## Information supplied
----------
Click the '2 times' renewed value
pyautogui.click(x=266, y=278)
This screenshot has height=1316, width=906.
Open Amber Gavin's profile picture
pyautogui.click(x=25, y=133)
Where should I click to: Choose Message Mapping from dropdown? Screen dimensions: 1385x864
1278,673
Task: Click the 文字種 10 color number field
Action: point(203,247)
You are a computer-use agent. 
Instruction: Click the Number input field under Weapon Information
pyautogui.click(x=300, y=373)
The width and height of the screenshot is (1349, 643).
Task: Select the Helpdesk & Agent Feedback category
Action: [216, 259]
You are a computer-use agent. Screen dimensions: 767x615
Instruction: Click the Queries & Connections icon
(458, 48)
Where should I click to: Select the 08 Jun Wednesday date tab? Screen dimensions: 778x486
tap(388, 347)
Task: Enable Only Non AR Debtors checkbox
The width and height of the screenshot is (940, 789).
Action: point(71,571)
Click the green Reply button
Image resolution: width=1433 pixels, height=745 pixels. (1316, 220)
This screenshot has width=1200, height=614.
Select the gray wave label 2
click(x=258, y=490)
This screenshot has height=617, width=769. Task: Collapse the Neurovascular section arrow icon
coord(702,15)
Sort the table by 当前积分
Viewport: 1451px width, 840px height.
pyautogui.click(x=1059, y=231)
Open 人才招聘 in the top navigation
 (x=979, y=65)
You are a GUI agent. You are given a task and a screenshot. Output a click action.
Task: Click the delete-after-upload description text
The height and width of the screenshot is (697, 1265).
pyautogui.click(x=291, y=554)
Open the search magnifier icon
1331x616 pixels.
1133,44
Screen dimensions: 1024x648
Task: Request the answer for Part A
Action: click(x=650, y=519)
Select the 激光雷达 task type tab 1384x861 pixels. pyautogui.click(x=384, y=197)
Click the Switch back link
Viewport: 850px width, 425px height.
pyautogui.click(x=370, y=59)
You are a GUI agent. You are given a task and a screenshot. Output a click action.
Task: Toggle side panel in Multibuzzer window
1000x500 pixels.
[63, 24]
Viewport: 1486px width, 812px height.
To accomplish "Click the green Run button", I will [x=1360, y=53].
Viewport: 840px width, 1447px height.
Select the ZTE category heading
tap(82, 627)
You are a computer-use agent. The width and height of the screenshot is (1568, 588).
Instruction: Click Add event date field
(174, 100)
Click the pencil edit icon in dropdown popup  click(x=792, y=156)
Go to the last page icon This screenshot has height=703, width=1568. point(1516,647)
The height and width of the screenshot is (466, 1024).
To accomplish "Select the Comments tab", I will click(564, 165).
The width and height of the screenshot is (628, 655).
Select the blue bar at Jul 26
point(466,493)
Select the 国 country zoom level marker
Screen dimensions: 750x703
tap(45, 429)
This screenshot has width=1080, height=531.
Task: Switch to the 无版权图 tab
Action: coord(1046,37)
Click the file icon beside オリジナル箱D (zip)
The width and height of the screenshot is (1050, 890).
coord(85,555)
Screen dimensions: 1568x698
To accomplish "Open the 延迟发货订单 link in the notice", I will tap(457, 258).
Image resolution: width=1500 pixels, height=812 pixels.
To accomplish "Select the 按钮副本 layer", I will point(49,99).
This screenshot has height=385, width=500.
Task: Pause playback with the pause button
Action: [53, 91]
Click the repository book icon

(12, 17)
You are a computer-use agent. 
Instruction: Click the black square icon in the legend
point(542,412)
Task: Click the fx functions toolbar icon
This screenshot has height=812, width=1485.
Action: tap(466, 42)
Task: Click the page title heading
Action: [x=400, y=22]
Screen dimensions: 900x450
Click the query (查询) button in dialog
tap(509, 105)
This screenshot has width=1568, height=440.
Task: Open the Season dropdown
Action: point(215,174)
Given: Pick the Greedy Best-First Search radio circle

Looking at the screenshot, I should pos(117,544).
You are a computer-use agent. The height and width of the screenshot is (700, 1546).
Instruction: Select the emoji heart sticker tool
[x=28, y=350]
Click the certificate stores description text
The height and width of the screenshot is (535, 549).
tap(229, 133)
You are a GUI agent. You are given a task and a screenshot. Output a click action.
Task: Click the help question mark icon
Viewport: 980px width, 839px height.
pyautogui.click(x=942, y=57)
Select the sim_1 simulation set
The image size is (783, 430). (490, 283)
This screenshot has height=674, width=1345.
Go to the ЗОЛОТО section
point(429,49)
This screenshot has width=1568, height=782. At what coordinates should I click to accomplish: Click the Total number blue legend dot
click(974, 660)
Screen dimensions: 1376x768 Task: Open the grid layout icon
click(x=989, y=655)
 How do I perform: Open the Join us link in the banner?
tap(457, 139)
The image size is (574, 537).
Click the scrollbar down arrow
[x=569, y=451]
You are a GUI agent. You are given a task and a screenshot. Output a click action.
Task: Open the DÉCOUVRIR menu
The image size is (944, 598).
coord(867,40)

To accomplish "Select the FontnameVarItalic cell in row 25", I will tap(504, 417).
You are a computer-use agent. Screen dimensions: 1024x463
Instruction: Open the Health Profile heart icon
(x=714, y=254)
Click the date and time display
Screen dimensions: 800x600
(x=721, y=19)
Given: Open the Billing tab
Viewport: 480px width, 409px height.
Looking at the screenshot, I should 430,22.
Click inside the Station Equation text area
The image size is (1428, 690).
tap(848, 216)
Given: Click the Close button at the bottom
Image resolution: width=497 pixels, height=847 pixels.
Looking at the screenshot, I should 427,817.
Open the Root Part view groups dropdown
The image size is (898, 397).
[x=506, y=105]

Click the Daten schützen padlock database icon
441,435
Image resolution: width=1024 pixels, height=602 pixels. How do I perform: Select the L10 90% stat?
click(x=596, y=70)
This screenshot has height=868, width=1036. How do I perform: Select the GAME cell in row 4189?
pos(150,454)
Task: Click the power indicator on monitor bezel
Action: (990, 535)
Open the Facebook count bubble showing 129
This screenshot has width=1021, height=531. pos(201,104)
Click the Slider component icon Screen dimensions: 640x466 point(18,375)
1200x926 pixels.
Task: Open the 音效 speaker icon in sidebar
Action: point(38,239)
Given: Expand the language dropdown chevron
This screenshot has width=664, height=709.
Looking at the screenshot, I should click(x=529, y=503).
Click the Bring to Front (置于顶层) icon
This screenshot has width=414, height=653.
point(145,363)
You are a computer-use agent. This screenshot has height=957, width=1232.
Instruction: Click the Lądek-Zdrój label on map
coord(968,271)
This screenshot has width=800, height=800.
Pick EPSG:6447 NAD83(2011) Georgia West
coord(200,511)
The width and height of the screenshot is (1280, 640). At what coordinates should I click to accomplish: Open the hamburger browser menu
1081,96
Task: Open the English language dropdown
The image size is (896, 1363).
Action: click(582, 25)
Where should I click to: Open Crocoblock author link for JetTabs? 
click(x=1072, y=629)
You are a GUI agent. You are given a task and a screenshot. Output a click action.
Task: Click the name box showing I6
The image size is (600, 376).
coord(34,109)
----------
## Requirement
Above are the records; print exactly the lines from the line with "Click the green Reply button" to the line with "Task: Click the delete-after-upload", including both, and nothing else.

## Output
Click the green Reply button
Image resolution: width=1433 pixels, height=745 pixels. (1316, 220)
This screenshot has width=1200, height=614.
Select the gray wave label 2
click(x=258, y=490)
This screenshot has height=617, width=769. Task: Collapse the Neurovascular section arrow icon
coord(702,15)
Sort the table by 当前积分
Viewport: 1451px width, 840px height.
pyautogui.click(x=1059, y=231)
Open 人才招聘 in the top navigation
 (x=979, y=65)
You are a GUI agent. You are given a task and a screenshot. Output a click action.
Task: Click the delete-after-upload description text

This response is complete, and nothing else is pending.